Extracted data Block Start

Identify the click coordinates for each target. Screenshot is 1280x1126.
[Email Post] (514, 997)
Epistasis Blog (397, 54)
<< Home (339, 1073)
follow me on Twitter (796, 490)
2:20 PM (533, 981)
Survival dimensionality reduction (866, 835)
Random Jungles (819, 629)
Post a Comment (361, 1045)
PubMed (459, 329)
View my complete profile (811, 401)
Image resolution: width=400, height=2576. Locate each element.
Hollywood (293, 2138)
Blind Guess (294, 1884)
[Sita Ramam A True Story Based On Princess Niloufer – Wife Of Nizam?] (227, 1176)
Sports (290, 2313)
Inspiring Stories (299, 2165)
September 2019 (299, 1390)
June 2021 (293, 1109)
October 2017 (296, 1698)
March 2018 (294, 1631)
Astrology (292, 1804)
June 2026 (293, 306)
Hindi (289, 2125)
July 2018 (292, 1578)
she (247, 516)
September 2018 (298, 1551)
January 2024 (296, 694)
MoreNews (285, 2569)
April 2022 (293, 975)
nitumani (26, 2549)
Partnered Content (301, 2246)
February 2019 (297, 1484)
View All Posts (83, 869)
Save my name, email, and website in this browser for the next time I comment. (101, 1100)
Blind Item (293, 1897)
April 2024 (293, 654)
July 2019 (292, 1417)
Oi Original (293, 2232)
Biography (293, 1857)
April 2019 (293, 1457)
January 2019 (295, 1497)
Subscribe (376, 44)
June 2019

Extracted data Block End

### [Task description]
Give the number of lines in the records above that contain "each", with no other words.

### [Task answer]
2